Petit village du Dolpo, région isolée du Népal dans les hauteurs de l’Himalaya. Ses habitants vivent grâce au sel qu’ils vont extraire des lacs d’altitude et qu’ils emmènent ensuite dans la vallée pour l’échanger contre du grain. Lorsque la caravane menée par les yaks revient chargée du sel, elle ramène aussi leur chef, Lapkha, mort. Il a voulu essayer un nouveau chemin, ce qui lui a été fatal. Tinlé, son père, le vieux chef du village, est persuadé que Karma, le meilleur ami de son fils, est responsable de sa mort car il briguait la place de chef. Tinlé décide alors de conduire lui-même, en dépit de son grand âge, la caravane chargée de sel vers la vallée. Mais Karma et les plus jeunes du village n’ont pas confiance, et malgré les oracles donnant la date rituelle du départ, ils décident de partir quelques jours avant. Tinlé, lui, partira aux jours fixés par les dieux, accompagné de ses vieux compagnons, de son très jeune petit-fils, Tséring, et de son fils, Norbou, moine. Lequel des deux clans va réussir la traversée ? Celui respectant les croyances ancestrales, ou les plus jeunes prônant la modernité ? Cette expédition sera également pour Tséring -amené à devenir chef plus tard- un voyage initiatique.
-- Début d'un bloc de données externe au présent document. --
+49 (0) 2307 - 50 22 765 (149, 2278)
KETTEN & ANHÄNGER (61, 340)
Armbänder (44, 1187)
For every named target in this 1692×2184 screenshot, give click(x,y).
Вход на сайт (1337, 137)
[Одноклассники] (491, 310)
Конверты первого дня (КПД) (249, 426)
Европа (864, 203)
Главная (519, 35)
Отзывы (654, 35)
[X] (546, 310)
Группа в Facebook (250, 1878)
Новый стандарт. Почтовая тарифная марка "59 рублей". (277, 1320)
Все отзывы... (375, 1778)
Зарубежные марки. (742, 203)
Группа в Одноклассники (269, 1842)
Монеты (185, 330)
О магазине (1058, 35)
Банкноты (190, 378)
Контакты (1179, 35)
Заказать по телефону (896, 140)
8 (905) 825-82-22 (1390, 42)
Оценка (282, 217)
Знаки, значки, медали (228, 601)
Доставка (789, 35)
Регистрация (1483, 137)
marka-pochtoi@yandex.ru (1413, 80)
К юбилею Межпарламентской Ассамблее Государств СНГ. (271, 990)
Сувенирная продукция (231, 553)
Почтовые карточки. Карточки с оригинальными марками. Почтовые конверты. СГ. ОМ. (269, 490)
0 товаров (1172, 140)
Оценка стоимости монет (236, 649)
C’est d’ailleurs par la voix de Tséring, le narrateur, que l’histoire nous est contée, ce qui permet aux jeunes lecteurs de s’identifier au personnage.
Je me souvenais vaguement avoir vu le film il y a des années, avec de beaux paysages, mais finalement assez conventionnel. Je ne me souvenais pas de l’histoire avant de me replonger dans ce livre gentiment envoyé par les éditions Pocket jeunesse… Et là, tout a resurgi. Sous la jolie plume d’Evelyne Brisou-Pellen, les décors sont brillamment posés, les tensions au sein du village entre ceux qui considèrent les traditions ancestrales, les croyances comme la seule possibilité de vivre en accord avec son environnement, et ceux qui souhaitent faire entrer la modernité au sein de la communauté sont très bien retranscrits.
Dans ce livre, ce n’est pas l’action qui prédomine et en ce sens, ce livre ne plaira pas forcément aux lecteurs aimant les histoires pleines de rebondissements, d’aventure et d’action. Car finalement, il ne se passe pas grand-chose, et pourtant, la tension est toujours palpable. C’est le cheminement des yaks et des hommes dans ce milieu hostile de la haute montagne himalayenne, leur évolution, leurs doutes qui apporte le suspens. Les rancoeurs traversant les générations, les relations d’amour ou d’amitié entre les personnages vivant en vase clos dans ce village reculé du bout du monde ajoutent de l’humain à cette histoire qui se lit comme un récit de voyage. Dans notre société ultra-consommatrice, ultra-mondialiste, où on voue un culte sans borne à l’apparence n’est-il pas bon, parfois, de se rappeler qu’un autre mode de vie est possible, où la survie au milieu des siens, avec le strict nécessaire, est la seule priorité. Une fiction au goût de documentaire, assez facile à lire, pas trop long et bien écrit plutôt conseillé aux bons lecteurs qui aiment les grands paysages, les voyages et la découverte de nouvelles civilisations.